Problem to work on:
Answer these questions using the passage on generative reward models below.
(a) According to the passage, how does GenRM train validators?
(b) When the validator produces a numerical score for a solution, what is that score represented as?
(c) What does Chains of Thought reasoning require the model to do before it provides an answer?

Passage for review:

>>>>>

Generative reward models


DeepMind's GenRM proposes a different approach: training validators by predicting the next token, thereby leveraging the text generation capabilities of LLMs.


"Training RMs by predicting the next token allows them to harness the numerous advantages of generative LLMs," said Agarwal. "We demonstrate how the same model can both validate and generate solutions by 'thinking more' before validation through the use of chains of thought and increasing computational cost during testing to improve accuracy."


In GenRM, validation decisions are represented as tokens. For example, to generate a numerical score for a solution, the validator uses prompts such as "Is the answer correct?" and represents the score as the probability of a single text token ("yes" or "no") under the context and prompt.


Since validation often involves complex reasoning, generative validators naturally benefit from advanced prompting techniques such as Chains of Thought (CoT) reasoning, which requires the model to generate a thought process before providing an answer.

<<<<<

Data for analysis:
>>>>>

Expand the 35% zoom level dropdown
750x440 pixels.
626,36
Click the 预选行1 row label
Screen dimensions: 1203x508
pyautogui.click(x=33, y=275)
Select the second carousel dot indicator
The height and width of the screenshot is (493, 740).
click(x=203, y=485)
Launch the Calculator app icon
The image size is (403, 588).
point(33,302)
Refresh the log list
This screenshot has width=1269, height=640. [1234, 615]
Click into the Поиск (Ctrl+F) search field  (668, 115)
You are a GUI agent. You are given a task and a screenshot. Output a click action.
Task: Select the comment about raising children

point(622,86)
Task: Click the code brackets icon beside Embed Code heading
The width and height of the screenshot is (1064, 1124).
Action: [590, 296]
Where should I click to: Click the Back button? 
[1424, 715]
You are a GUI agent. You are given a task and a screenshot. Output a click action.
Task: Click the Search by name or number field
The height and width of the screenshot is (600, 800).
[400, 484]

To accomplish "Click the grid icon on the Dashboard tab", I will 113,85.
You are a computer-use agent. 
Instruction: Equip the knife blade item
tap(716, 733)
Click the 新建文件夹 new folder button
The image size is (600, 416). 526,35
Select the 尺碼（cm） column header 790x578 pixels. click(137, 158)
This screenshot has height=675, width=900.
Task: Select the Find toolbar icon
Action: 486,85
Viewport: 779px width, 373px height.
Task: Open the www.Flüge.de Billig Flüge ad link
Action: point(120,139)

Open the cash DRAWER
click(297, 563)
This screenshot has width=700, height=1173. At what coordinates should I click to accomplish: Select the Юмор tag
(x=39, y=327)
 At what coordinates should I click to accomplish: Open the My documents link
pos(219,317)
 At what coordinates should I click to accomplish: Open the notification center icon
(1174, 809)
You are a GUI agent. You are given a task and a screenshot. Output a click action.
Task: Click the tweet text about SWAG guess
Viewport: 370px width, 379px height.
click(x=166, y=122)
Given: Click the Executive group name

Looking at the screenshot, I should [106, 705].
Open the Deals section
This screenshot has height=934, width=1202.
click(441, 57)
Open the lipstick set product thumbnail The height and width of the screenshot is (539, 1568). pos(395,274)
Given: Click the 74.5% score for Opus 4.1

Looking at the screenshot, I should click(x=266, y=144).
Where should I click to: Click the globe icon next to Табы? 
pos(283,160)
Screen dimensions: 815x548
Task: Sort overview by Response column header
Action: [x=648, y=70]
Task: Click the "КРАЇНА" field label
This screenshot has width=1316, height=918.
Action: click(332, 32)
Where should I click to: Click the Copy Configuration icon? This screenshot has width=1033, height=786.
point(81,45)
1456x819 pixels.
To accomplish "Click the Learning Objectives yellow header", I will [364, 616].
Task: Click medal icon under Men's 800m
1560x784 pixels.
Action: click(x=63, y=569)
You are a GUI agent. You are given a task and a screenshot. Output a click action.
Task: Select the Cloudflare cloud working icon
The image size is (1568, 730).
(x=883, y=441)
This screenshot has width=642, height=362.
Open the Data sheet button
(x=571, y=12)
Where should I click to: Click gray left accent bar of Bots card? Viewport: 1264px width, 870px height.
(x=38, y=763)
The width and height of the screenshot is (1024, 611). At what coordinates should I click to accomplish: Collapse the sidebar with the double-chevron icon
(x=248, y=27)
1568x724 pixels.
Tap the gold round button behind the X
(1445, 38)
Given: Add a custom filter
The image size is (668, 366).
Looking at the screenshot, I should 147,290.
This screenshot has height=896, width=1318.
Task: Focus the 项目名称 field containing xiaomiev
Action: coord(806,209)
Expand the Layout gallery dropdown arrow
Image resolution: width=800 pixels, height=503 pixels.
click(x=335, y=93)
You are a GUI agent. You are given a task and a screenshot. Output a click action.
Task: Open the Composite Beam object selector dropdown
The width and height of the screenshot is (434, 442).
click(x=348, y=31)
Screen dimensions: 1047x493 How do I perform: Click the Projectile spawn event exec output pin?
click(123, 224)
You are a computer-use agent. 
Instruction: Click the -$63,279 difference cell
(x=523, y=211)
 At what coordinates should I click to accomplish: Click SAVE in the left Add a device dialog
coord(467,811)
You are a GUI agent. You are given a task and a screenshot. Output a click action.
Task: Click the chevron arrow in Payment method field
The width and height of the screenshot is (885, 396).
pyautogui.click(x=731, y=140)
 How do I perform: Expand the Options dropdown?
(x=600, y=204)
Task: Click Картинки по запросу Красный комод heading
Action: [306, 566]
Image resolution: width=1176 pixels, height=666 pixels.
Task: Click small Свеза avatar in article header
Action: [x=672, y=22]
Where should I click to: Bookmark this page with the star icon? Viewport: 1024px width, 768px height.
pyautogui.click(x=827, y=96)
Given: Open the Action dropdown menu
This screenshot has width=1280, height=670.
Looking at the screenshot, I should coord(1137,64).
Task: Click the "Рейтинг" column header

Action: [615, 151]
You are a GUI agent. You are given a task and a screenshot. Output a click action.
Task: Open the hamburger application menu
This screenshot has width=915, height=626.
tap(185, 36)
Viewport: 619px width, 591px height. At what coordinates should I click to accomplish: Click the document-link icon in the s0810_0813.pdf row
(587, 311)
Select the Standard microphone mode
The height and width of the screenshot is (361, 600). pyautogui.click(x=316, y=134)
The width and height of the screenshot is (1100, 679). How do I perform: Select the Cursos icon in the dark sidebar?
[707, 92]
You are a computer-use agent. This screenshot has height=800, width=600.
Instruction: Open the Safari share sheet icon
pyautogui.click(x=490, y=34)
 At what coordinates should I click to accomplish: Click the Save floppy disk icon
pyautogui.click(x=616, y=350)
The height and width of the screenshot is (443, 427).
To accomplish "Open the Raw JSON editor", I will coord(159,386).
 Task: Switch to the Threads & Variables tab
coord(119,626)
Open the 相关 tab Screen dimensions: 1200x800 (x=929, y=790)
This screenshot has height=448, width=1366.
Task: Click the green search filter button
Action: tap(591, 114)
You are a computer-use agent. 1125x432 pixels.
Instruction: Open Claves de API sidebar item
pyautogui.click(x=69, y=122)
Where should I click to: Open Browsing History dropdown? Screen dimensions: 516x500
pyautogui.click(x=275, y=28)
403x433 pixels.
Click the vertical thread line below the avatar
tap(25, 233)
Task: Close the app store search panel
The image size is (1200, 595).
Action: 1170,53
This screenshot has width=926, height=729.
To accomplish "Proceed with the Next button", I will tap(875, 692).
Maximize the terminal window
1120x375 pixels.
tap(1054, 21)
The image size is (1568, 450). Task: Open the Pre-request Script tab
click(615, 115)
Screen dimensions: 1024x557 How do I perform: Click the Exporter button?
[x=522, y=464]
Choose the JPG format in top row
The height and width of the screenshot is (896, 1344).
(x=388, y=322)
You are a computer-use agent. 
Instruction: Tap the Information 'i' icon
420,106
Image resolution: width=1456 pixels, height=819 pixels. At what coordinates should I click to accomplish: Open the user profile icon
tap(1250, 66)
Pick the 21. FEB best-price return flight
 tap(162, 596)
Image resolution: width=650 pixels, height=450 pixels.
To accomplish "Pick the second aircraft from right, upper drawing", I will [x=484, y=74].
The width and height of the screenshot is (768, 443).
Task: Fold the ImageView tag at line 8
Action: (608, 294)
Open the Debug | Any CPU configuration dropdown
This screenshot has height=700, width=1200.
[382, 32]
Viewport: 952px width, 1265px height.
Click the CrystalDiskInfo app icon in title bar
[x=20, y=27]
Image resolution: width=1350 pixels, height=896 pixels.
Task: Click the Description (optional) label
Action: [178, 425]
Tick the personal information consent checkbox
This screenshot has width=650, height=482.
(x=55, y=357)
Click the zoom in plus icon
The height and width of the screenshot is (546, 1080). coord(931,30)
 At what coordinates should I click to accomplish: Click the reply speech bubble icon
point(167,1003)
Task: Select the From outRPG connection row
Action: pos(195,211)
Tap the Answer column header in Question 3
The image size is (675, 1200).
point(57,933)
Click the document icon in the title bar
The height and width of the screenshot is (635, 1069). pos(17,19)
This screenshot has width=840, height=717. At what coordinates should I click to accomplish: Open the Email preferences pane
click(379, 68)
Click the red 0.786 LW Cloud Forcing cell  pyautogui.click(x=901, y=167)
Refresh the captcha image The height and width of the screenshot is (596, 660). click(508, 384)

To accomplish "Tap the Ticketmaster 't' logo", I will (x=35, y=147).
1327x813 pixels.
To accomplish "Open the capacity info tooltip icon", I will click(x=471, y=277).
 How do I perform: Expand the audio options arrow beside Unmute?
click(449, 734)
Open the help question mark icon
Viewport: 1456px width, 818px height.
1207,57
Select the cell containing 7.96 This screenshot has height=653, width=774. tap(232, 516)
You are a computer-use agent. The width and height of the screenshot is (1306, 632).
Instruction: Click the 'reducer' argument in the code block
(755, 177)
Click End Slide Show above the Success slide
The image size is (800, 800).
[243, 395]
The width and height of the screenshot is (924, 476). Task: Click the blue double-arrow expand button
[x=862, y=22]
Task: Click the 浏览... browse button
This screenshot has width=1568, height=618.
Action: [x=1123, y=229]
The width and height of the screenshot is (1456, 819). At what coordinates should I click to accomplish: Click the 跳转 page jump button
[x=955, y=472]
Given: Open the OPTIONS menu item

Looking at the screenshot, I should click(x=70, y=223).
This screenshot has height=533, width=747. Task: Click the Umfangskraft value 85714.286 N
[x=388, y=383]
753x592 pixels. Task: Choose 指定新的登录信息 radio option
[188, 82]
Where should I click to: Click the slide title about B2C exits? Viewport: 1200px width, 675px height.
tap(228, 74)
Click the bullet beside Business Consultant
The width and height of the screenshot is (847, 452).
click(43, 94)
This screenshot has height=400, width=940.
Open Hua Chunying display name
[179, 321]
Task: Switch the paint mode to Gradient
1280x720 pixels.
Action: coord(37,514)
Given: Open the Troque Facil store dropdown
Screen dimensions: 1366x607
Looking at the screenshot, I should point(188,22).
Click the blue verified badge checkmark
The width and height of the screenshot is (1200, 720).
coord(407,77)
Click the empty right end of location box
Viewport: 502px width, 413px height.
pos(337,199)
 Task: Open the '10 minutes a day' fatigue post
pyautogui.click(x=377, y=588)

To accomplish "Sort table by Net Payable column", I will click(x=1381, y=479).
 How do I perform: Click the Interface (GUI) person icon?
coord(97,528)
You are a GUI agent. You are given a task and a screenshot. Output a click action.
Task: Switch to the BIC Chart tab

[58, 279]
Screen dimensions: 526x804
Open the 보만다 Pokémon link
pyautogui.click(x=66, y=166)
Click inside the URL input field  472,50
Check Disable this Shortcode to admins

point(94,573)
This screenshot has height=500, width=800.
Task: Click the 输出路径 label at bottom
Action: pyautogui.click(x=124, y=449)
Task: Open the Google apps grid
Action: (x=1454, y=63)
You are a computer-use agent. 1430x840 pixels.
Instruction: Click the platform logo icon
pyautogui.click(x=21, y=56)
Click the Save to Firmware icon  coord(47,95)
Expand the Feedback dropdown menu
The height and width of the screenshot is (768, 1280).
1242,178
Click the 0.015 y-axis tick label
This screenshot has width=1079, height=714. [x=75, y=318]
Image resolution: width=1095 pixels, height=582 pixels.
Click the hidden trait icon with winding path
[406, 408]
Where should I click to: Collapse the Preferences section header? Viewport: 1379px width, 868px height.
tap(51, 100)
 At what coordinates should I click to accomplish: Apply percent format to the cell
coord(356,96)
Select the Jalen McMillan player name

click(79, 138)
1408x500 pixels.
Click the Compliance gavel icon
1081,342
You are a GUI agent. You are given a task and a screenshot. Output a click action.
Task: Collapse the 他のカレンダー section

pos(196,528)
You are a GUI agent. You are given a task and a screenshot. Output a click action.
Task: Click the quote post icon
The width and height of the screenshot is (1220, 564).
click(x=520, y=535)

<<<<<

Solved exercise:
(a) By predicting the next token, which draws on the text generation capabilities of LLMs.
(b) The probability of a single text token ("yes" or "no") under the context and prompt.
(c) Generate a thought process.